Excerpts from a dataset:
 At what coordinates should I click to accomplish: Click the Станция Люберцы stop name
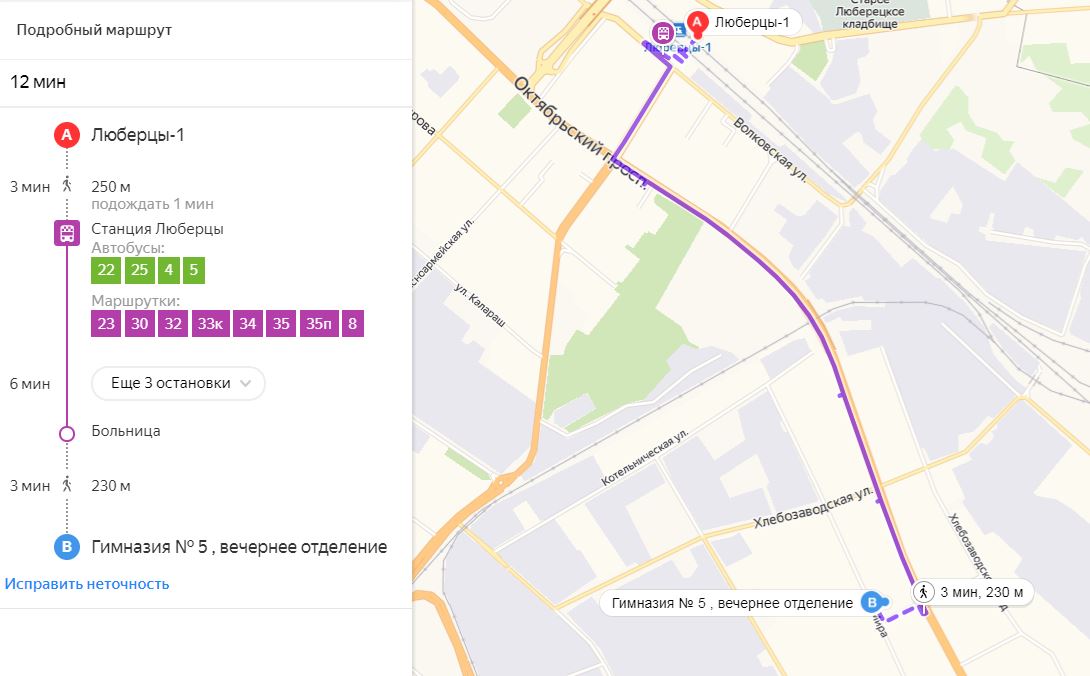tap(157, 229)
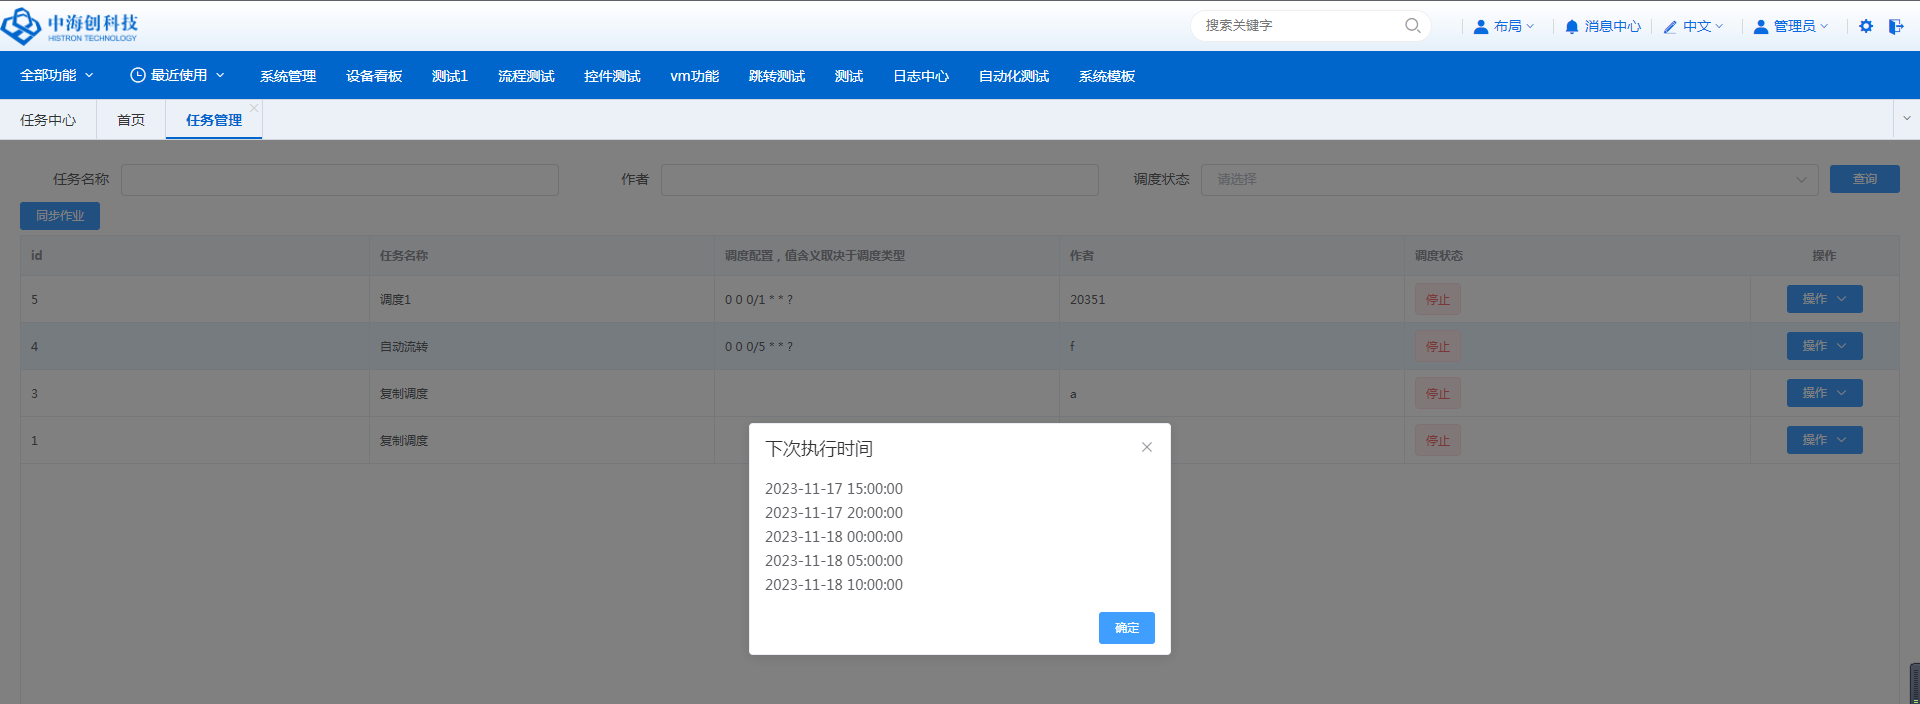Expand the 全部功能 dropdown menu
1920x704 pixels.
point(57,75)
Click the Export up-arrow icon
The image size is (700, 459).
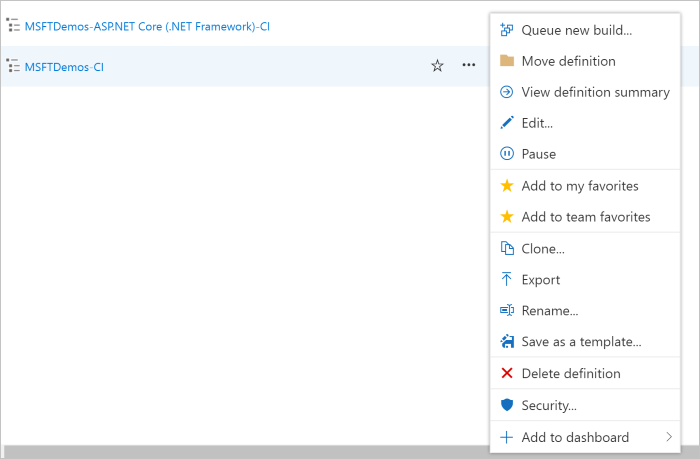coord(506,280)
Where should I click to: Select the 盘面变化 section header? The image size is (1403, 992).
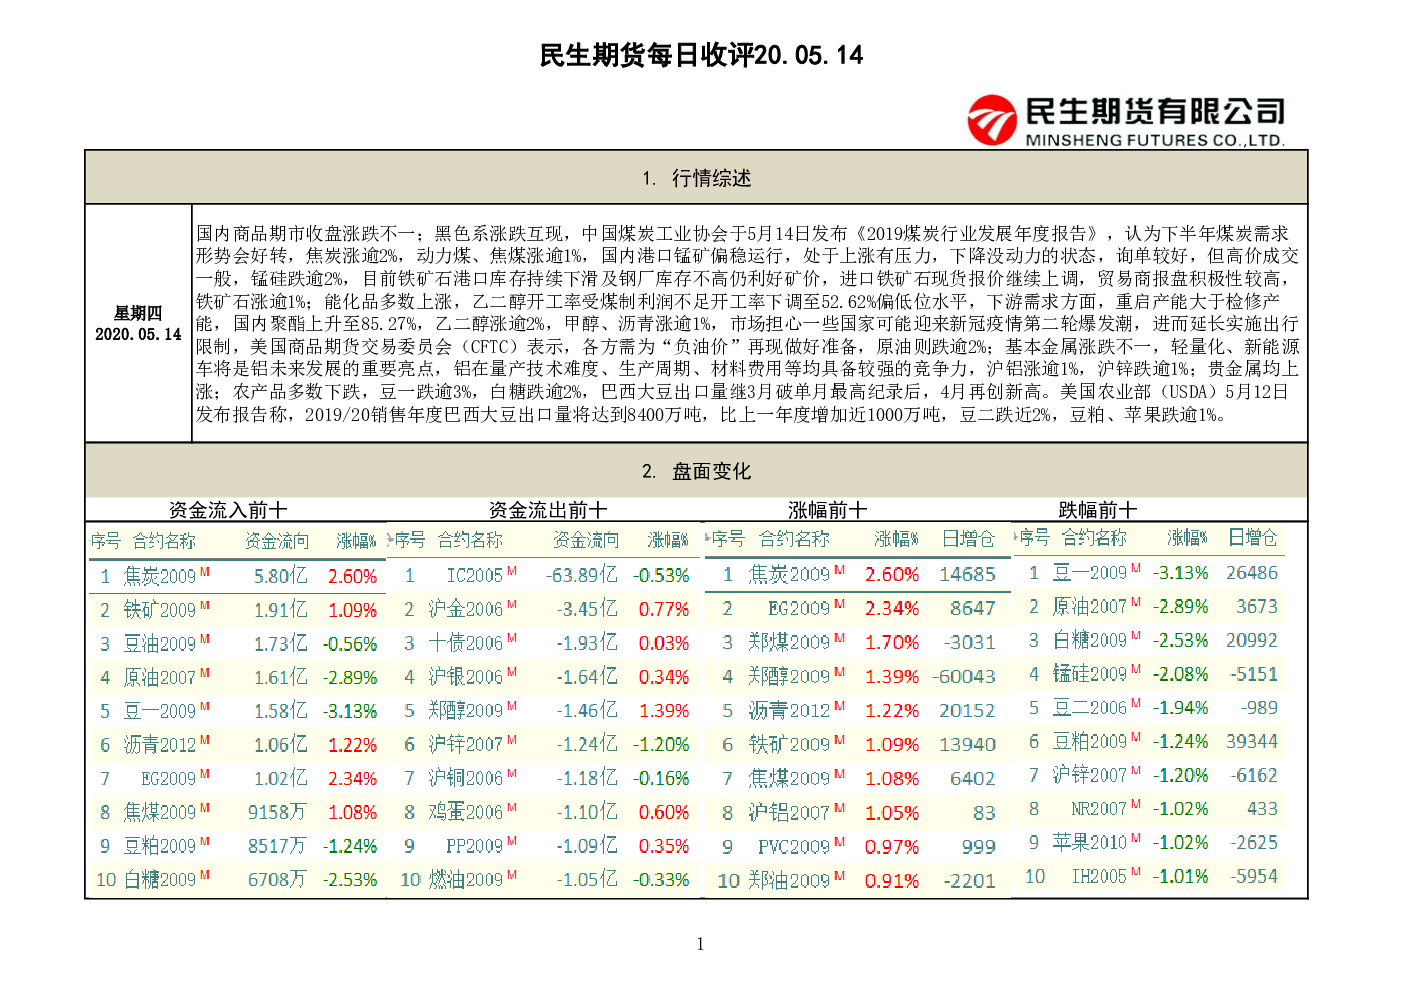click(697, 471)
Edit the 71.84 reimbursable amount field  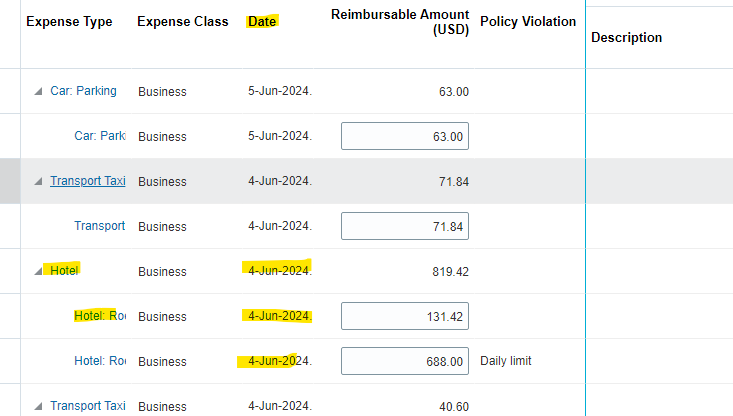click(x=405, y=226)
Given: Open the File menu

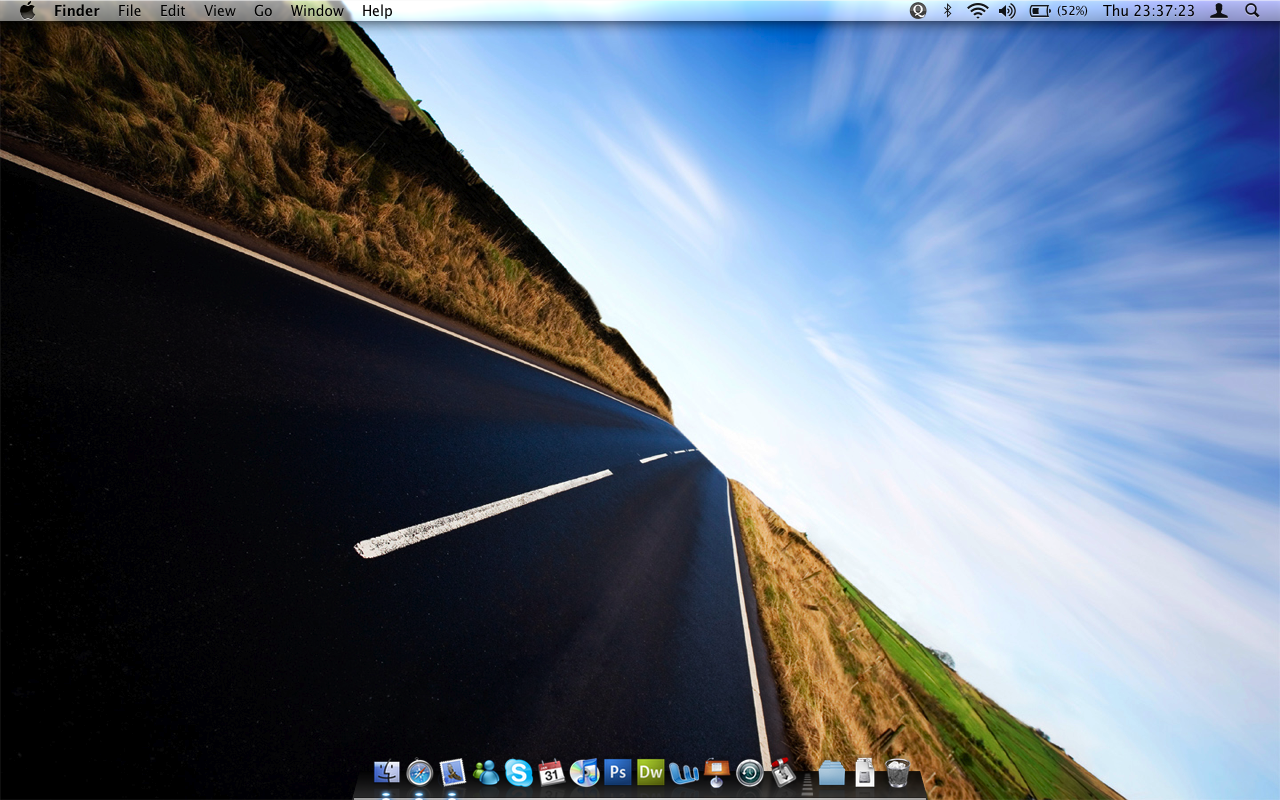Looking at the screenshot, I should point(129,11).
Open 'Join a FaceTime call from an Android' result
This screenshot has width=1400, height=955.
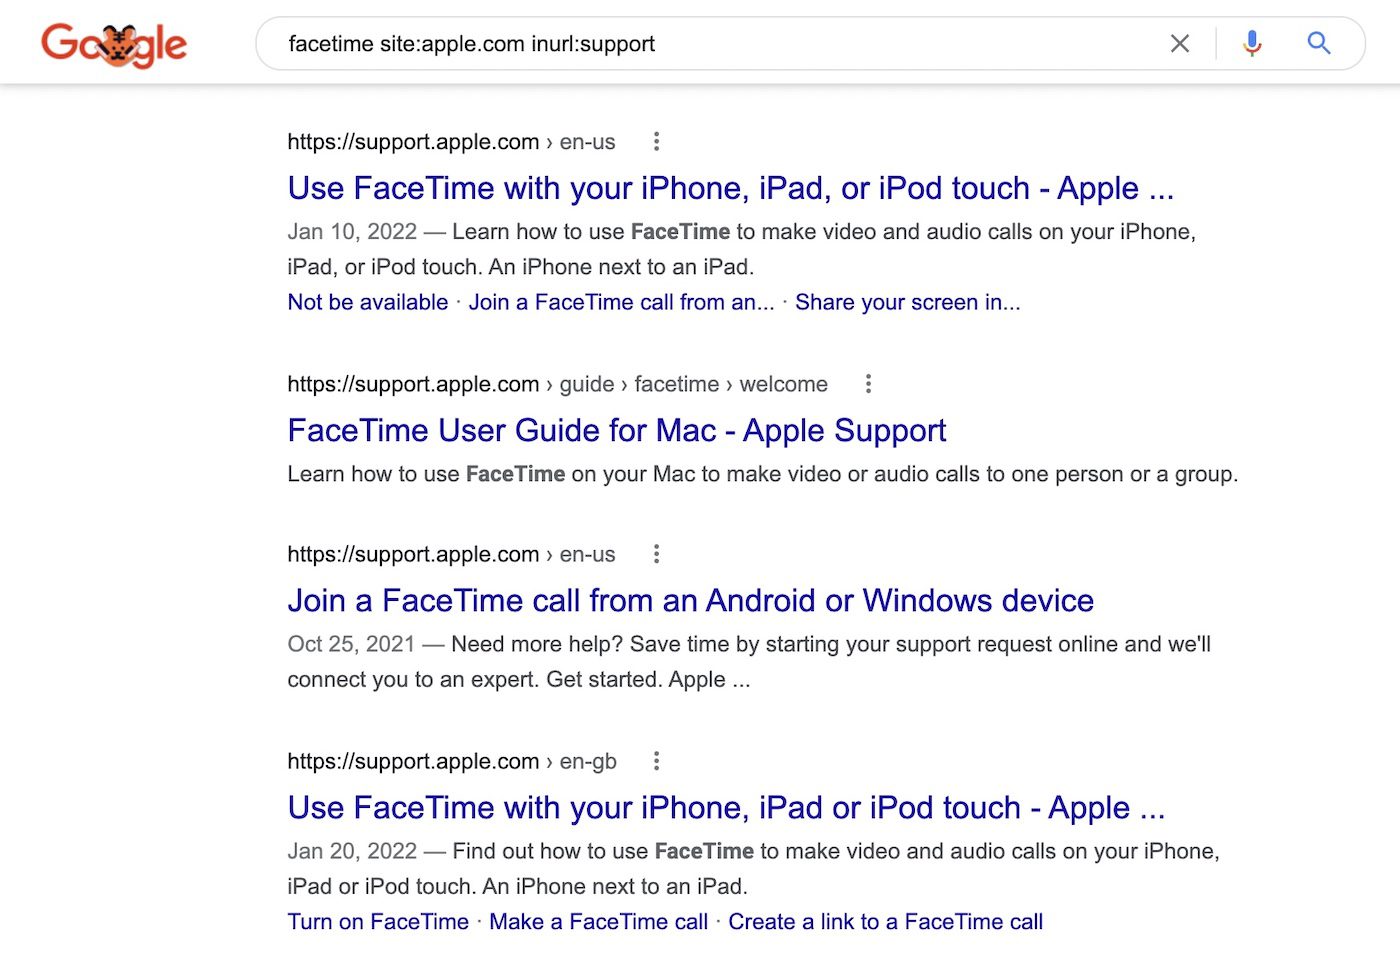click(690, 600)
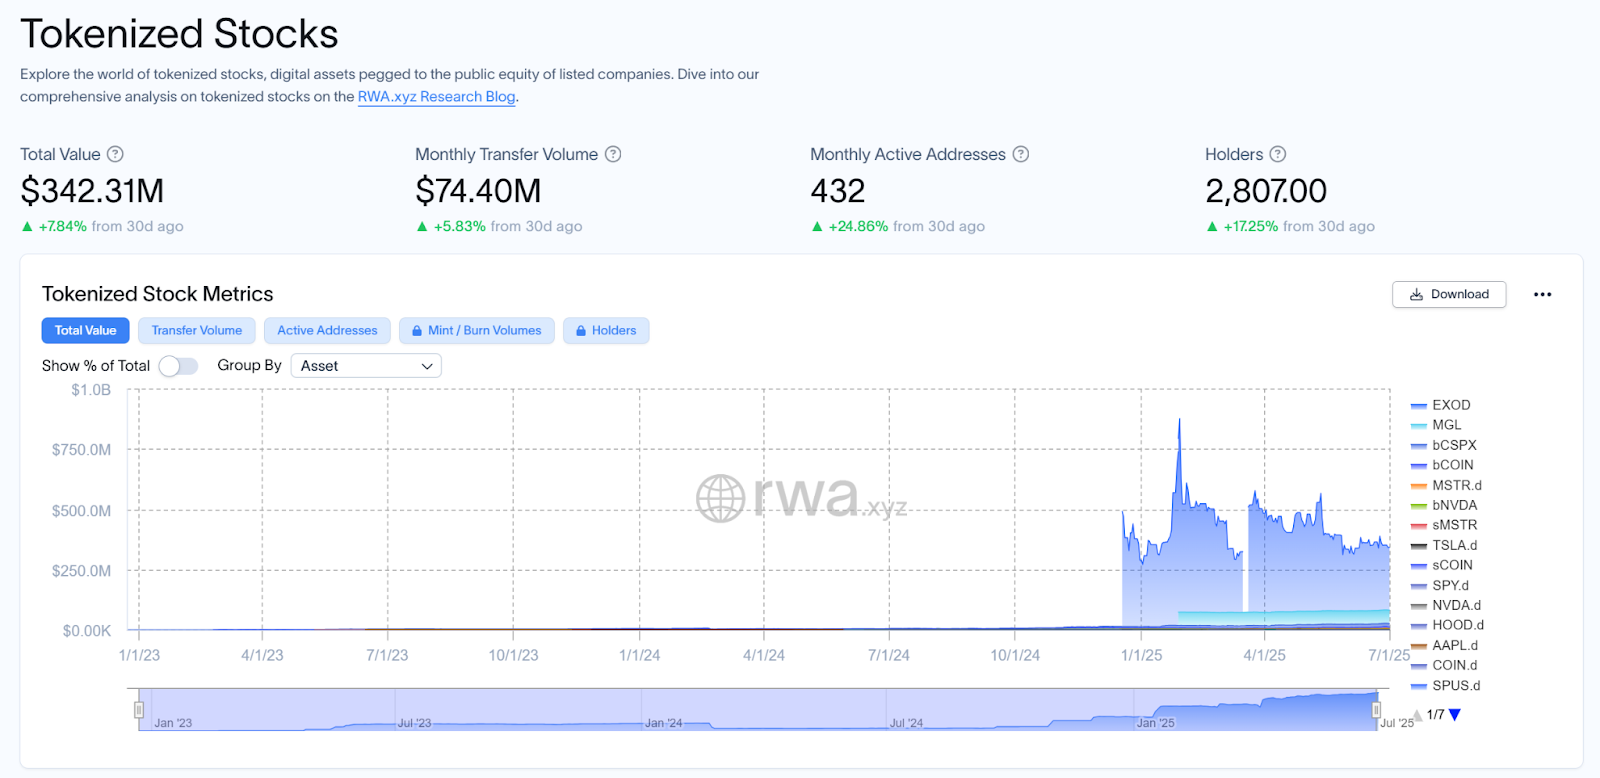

• [TASK REQUIREMENTS]
Lines from the one holding "Given: Open the File menu" to the end of the data, both ends included, are to be given again exactly; no pictures belong in the copy.

• [THE COMPLETED TASK]
Given: Open the File menu

Looking at the screenshot, I should point(129,11).
Open 'Join a FaceTime call from an Android' result
This screenshot has width=1400, height=955.
click(690, 600)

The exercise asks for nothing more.